Microsoft offers two options for using graphics processing units (GPUs) with clustered virtual machines (VMs) running on the Azure Stack HCI operating system to provide GPU acceleration to workloads:
- Discrete Device Assignment (DDA), also referred to as GPU pass-through
- GPU Partitioning.
In GPU pass-through mode, an entire physical GPU is directly assigned to one VM, bypassing any host drivers. In this mode of operation, the GPU is accessed exclusively by the GPU driver running in the VM to which it is assigned. The GPU is not shared among VMs.
GPU partitioning allows you to share a physical GPU device with multiple virtual machines (VMs). With GPU partitioning or GPU virtualization, each VM gets a dedicated fraction of the GPU instead of the entire GPU.
The NVIDIA A16 GPUs installed in our test cluster support DDA and GPU Partitioning configurations. Neither option is currently supported with Live migration. VMs configured with GPUs must be placed where host GPU resources are available and restarted during cluster maintenance or in the event of a failure.
We chose to configure the allocation of GPUs to VMs using GPU partitioning. We used NVIDIA vGPU software, a graphics virtualization platform that provides virtual machines (VMs) access to NVIDIA GPU technology. The releases of the NVIDIA vGPU Manager and guest VM drivers that you install must be compatible. Installing an incompatible guest VM driver release for the release of the vGPU Manager will result in the NVIDIA vGPU's failure to load.
The following NVIDIA vGPU Manager and guest VM driver release combinations are compatible.

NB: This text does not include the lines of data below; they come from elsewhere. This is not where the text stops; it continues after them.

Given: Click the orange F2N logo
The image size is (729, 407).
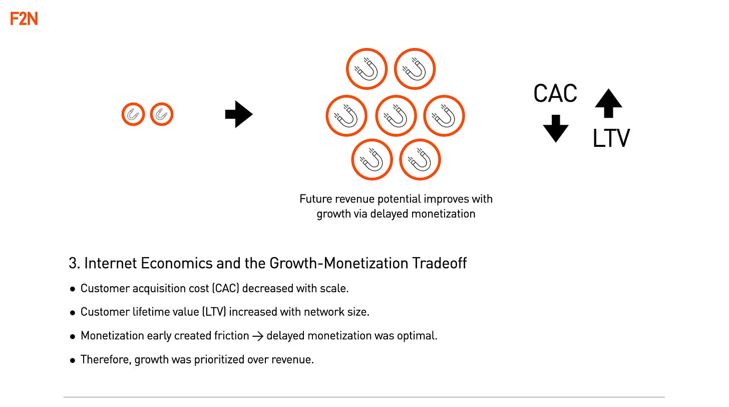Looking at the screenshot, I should [x=24, y=19].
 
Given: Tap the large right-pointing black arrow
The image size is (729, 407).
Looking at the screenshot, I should [x=239, y=115].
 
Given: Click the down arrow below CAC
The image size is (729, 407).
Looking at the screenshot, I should [x=555, y=128].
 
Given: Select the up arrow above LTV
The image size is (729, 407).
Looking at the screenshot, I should [x=608, y=103].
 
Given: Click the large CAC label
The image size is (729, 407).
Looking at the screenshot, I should [x=555, y=93].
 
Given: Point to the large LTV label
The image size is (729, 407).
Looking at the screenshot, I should [x=611, y=138].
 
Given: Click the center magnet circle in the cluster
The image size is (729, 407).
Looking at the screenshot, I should [x=396, y=116].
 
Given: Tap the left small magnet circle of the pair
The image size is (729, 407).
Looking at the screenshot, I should [x=133, y=115].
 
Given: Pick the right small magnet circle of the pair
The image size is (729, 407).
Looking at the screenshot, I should [x=161, y=115].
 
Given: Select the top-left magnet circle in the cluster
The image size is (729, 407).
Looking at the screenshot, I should [x=367, y=69].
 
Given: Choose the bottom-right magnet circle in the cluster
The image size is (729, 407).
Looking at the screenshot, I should [x=420, y=159].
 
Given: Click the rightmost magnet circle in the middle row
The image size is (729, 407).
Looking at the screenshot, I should [x=444, y=116].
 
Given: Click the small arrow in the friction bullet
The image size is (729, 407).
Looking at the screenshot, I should [x=258, y=336].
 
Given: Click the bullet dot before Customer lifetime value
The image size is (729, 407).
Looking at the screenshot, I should [x=73, y=312].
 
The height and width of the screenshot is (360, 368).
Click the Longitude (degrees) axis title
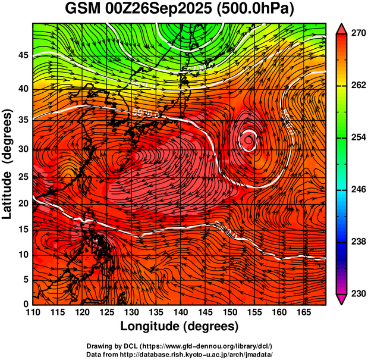pos(180,326)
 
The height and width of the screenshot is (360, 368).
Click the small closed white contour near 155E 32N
pos(249,139)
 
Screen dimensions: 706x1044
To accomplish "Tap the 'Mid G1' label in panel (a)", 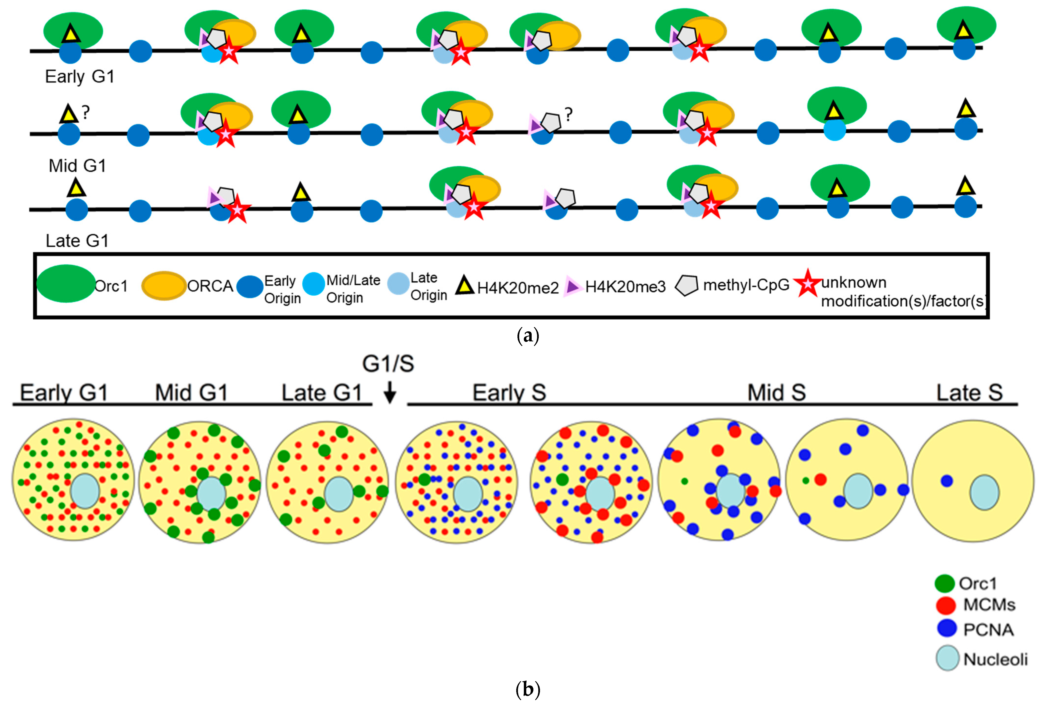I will pos(77,166).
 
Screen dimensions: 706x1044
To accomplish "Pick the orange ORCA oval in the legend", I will pos(164,286).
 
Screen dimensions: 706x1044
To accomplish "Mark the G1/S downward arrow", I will pos(389,392).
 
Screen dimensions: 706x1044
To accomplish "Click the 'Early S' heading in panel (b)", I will pos(509,393).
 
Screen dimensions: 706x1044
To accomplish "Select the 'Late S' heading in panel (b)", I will pos(969,393).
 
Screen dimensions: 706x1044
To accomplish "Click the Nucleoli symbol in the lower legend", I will pos(947,658).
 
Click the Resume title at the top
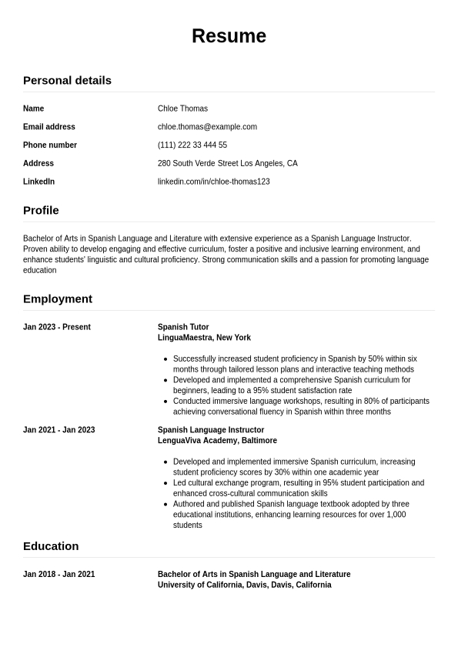tap(229, 36)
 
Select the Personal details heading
tap(67, 80)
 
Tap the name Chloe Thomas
tap(182, 108)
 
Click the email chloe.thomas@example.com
tap(207, 127)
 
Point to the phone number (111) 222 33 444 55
tap(192, 145)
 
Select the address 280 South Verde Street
tap(227, 164)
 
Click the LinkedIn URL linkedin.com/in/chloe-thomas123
tap(213, 182)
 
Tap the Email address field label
tap(49, 127)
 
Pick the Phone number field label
tap(50, 145)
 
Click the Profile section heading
tap(41, 210)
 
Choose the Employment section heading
tap(58, 298)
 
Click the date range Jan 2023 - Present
tap(57, 327)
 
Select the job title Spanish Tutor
tap(183, 327)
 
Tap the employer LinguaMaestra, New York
tap(204, 338)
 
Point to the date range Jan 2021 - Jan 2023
tap(59, 430)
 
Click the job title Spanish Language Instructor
tap(211, 430)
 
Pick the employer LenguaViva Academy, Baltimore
tap(217, 441)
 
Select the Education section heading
tap(51, 545)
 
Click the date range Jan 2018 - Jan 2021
tap(59, 574)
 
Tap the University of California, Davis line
tap(244, 585)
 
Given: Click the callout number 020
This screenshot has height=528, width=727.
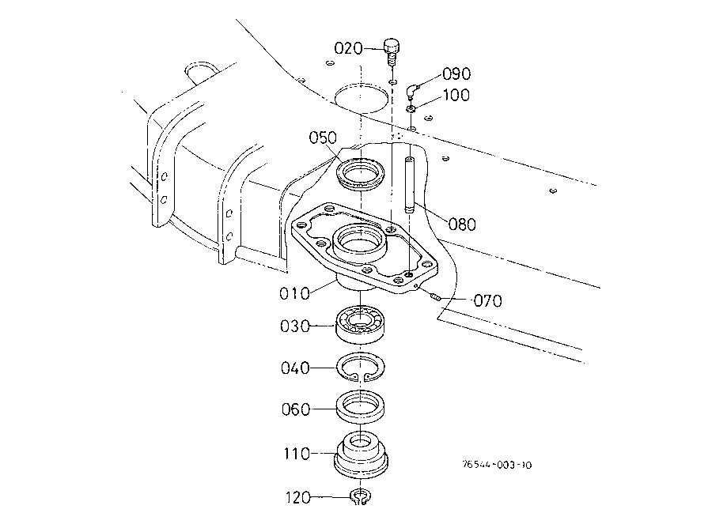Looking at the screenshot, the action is pos(348,48).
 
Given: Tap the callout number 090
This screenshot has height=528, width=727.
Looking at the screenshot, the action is pos(456,74).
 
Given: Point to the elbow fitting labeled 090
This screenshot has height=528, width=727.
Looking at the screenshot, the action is pos(411,91).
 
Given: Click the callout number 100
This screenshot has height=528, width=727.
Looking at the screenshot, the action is pos(456,95).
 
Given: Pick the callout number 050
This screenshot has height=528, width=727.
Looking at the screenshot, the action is pos(323,138).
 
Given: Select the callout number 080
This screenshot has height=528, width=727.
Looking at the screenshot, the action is pos(462,224).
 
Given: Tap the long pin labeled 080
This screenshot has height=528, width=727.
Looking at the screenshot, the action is pos(409,185).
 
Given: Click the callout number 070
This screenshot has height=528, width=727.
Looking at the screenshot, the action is pos(488,301).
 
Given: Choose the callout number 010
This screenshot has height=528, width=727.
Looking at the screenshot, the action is pos(294,294).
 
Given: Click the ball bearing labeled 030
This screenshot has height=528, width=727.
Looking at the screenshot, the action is pos(360,324).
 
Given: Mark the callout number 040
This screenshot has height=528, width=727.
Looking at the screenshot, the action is pos(295,368).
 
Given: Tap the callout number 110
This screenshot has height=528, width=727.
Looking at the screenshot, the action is pos(297,454).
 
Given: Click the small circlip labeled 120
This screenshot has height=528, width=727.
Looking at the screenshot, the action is pos(360,497).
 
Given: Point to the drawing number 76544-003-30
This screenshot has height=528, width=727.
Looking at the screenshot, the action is pos(497,465).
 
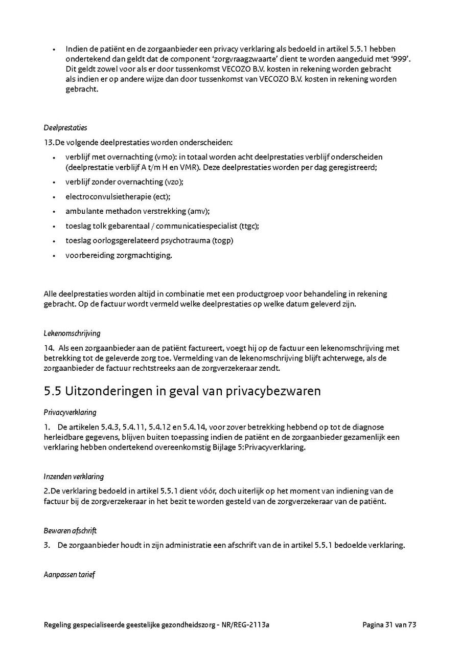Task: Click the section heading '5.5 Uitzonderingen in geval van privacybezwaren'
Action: tap(182, 391)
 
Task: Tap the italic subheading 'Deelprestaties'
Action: tap(65, 127)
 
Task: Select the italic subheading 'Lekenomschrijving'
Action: tap(72, 333)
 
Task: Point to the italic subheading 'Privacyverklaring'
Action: tap(70, 412)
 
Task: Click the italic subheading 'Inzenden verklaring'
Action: tap(74, 477)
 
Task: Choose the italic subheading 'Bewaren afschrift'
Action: tap(70, 531)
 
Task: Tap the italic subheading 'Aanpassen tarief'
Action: tap(69, 575)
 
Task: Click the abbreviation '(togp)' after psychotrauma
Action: tap(223, 240)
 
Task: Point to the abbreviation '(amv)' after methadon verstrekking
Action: tap(199, 211)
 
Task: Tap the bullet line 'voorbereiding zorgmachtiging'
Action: tap(119, 255)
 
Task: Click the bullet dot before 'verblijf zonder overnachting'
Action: tap(54, 182)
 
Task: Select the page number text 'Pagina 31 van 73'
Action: tap(389, 624)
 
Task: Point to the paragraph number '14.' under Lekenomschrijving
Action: tap(49, 348)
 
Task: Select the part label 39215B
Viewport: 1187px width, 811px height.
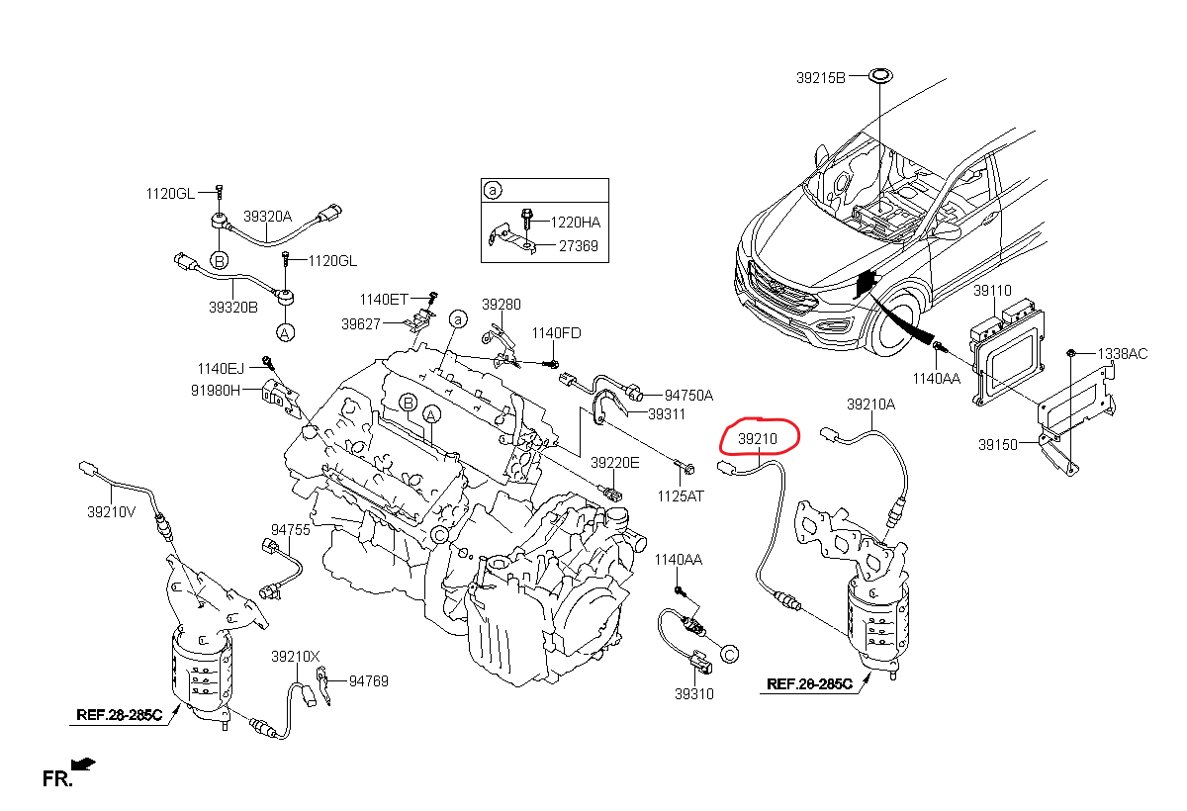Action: click(x=821, y=77)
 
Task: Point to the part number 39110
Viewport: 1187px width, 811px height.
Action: click(x=992, y=292)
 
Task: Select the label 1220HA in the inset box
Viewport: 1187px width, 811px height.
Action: click(x=574, y=223)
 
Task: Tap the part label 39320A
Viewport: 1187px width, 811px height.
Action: click(x=268, y=216)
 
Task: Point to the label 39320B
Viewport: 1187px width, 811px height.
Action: click(x=232, y=308)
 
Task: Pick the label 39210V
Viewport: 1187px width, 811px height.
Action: click(x=111, y=512)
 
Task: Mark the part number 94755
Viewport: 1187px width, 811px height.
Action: click(x=291, y=530)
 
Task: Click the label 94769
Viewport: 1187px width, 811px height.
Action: click(x=368, y=680)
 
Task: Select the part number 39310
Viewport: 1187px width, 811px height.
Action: click(x=694, y=694)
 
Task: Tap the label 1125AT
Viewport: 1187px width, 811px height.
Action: click(x=682, y=496)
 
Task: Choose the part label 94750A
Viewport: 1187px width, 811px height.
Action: click(x=688, y=395)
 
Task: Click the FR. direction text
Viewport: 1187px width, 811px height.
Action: click(x=58, y=780)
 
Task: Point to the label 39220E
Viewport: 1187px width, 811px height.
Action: click(x=615, y=463)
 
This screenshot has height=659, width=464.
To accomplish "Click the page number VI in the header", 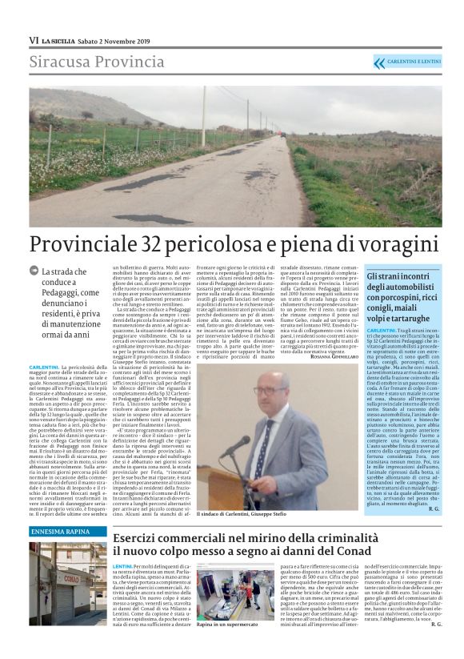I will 34,40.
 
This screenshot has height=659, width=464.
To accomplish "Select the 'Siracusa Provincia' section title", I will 86,62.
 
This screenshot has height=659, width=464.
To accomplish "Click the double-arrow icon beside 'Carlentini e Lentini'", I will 379,62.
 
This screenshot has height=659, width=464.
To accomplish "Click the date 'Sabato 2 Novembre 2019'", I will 118,40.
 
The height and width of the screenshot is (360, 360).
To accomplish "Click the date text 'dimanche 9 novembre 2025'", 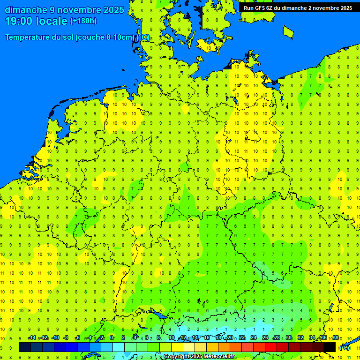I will tap(65, 10).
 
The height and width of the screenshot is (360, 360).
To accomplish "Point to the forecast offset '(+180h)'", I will tap(83, 21).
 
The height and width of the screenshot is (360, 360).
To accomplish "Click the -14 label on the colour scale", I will tap(32, 338).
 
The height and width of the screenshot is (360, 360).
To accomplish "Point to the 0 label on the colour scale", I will tap(112, 338).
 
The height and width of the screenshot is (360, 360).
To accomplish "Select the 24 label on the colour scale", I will tap(254, 338).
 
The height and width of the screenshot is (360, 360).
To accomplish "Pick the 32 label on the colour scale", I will tap(300, 338).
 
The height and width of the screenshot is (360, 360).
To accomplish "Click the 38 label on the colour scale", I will tap(336, 338).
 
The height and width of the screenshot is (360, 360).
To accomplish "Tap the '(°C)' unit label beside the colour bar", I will tap(345, 347).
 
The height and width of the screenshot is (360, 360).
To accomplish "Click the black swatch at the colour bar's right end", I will tap(330, 347).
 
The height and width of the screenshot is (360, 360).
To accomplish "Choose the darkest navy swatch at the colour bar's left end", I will tap(25, 347).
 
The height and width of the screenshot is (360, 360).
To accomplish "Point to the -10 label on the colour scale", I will tap(55, 338).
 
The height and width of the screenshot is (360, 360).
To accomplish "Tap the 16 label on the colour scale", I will tap(207, 338).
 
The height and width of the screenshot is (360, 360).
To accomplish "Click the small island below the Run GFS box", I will tap(288, 31).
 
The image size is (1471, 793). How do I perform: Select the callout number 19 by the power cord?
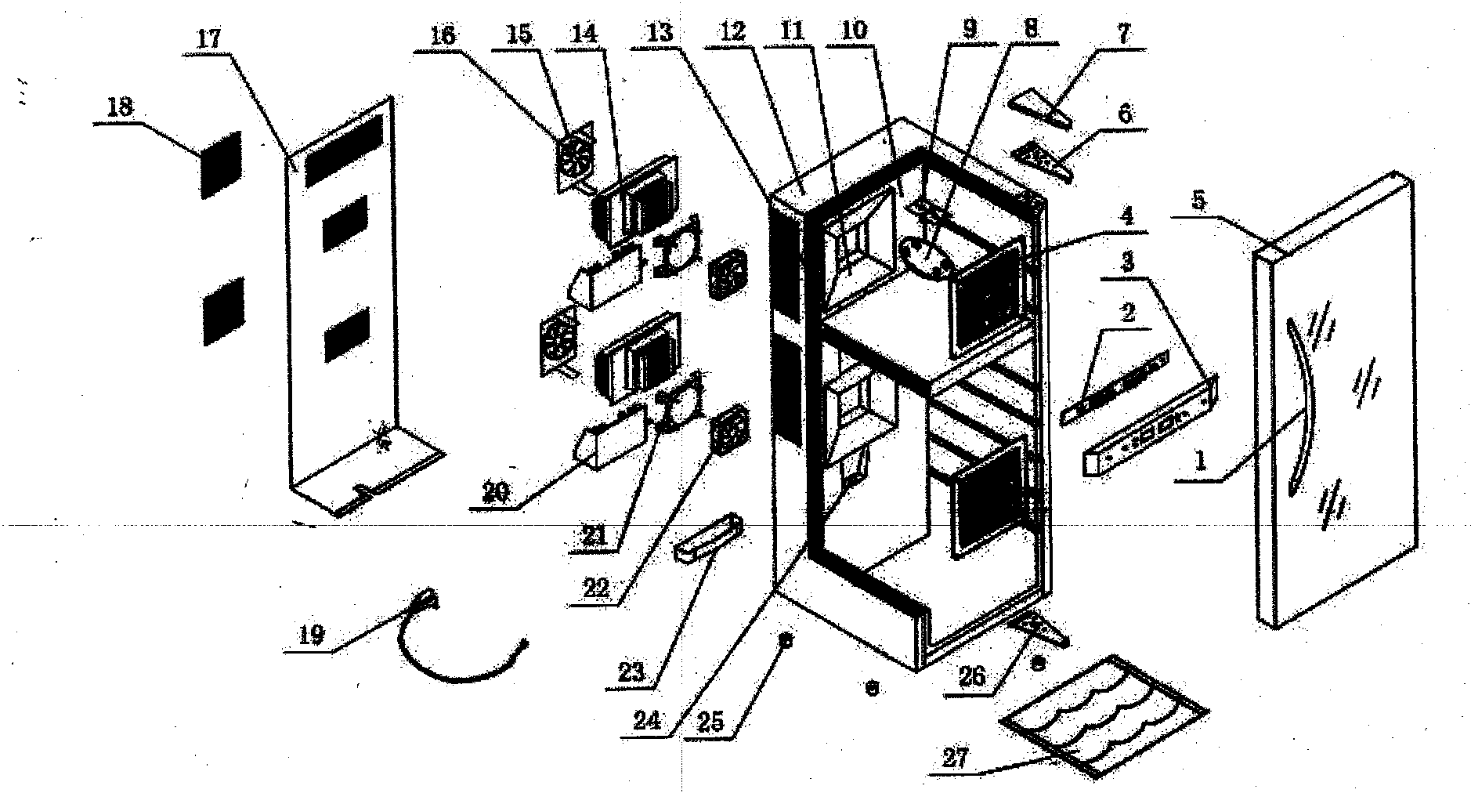(312, 635)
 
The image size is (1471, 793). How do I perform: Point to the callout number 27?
(956, 758)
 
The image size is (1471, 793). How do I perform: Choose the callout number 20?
(497, 493)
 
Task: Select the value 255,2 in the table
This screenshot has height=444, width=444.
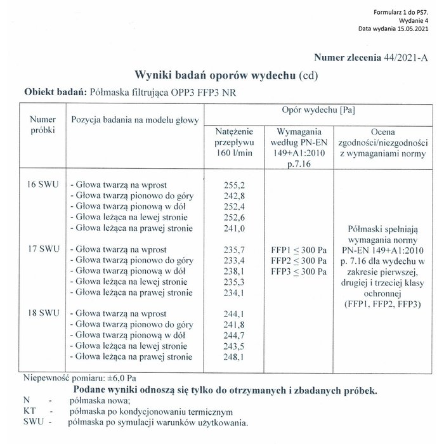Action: tap(235, 185)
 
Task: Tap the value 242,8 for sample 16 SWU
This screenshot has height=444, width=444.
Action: tap(235, 195)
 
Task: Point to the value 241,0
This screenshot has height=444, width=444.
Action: tap(235, 228)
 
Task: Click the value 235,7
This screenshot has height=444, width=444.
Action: tap(235, 249)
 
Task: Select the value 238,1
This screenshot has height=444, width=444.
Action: tap(235, 271)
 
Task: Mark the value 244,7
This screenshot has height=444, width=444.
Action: tap(235, 335)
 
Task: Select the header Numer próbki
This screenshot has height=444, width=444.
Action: tap(43, 124)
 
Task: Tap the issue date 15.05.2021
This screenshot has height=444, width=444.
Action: tap(416, 29)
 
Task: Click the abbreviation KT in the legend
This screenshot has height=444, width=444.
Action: tap(29, 411)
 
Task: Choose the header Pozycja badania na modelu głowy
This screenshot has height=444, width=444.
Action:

- NVIDIA vGPU Manager with guest VM drivers from the same release
- NVIDIA vGPU Manager with guest VM drivers from different releases within the same major release branch
- NVIDIA vGPU Manager from a later major release branch with guest VM drivers from the previous branch
You must also use a compatible version of the NVIDIA License System with the chosen release of NVIDIA vGPU software.